“AI is a tireless intern, not an oracle. Give it the intern's work, not the executive's decisions.”
Think in tasks, not in "AI strategy"
"We need an AI strategy" is how money gets wasted. Value shows up at the level of specific tasks: drafting a first version of a proposal, triaging incoming support tickets, extracting figures from invoices, answering questions against your documentation. Each is a concrete job with a measurable cost today and a measurable cost with AI.
Break a workflow into its tasks and you can see clearly which ones AI fits. The right unit of analysis is never "sales" or "the legal department" — it's "the four hours a week each rep spends summarising calls into the CRM." Specificity is what turns hype into ROI.
What AI is genuinely good at
AI earns its keep on tasks that are mostly about transforming text or other unstructured content, where being approximately right is acceptable and a human can catch the rest. The sweet spot:
- Drafting — first versions of documents, emails, summaries, code. A human edits; the blank page is gone.
- Transforming — translating, reformatting, changing tone or reading level, extracting structure from messy text.
- Triaging — routing, categorising, and prioritising large volumes of incoming work.

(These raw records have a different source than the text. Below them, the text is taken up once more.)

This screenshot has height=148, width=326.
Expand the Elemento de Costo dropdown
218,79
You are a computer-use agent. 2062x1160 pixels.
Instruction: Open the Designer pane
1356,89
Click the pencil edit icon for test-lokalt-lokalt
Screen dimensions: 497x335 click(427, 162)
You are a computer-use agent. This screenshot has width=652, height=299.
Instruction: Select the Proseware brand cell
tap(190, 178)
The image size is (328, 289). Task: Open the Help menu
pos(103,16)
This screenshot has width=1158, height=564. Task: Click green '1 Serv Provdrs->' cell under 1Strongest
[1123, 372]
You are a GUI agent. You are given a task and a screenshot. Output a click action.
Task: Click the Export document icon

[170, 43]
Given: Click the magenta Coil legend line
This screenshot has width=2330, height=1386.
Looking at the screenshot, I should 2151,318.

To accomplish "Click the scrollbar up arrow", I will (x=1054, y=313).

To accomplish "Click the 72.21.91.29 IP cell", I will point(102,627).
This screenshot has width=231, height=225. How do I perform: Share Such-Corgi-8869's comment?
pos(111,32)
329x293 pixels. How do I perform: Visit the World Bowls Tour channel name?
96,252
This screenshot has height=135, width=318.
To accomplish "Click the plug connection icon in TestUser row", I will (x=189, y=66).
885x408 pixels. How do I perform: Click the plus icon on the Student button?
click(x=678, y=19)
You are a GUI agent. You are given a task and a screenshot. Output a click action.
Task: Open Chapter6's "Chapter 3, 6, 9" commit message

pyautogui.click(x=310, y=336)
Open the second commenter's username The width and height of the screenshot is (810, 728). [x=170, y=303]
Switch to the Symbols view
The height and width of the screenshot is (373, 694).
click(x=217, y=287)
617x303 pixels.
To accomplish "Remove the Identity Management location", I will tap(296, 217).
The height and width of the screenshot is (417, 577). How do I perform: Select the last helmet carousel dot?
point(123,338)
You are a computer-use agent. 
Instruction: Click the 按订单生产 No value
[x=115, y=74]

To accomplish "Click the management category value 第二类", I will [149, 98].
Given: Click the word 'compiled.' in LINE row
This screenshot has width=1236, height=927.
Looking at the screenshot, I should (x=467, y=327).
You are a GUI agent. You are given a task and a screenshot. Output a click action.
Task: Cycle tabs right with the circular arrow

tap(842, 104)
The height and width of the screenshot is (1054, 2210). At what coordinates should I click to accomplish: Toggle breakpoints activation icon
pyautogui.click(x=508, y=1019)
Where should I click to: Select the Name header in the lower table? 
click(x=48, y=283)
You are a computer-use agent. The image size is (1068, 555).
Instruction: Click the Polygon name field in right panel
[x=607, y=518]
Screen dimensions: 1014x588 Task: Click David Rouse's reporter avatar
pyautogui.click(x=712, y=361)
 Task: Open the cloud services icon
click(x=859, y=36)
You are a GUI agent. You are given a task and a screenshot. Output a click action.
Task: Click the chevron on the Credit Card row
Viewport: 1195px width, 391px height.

- Answering — questions against a body of documents, when you can show the source.
- Assisting experts — making a skilled person faster, not replacing their judgment.
Where it destroys value
The same properties that make AI great at drafting make it dangerous elsewhere. Avoid it where being wrong is expensive and hard to catch, where the task has a deterministic right answer a normal system handles better, or where it would make consequential decisions without a human in the loop.
"Calculate this customer's exact refund," "decide who gets the loan," "file this legally binding document unreviewed" — all bad fits. Either the cost of being wrong is too high, or there's a deterministic tool that's cheaper and more reliable. Using a probabilistic text model where you need a calculator or a rule is how AI projects produce confident, expensive mistakes.
Sizing the opportunity: the value matrix
For each candidate task, plot two things: the business impact if it works, and how feasible it is with today's technology. The matrix tells you what to do.
The discipline this enforces: don't start with the most exciting project, start with the most valuable feasible one. Quick wins in the top-right build credibility, capability, and the eval discipline you'll need before you attempt the hard, high-impact work. The graveyard of AI initiatives is full of ambitious moonshots funded before the team could ship a quick win.
In one line each
- Value lives at the task level, not the "AI strategy" level — break workflows into tasks and match them to what AI does well.
- AI is great at drafting, transforming, triaging, answering, and assisting experts — anywhere approximately right is fine and a human checks.
- It destroys value where being wrong is costly and hard to catch, or where a deterministic tool is cheaper and more reliable.
- Use the impact-vs-feasibility matrix: start with the most valuable feasible task, not the most exciting one.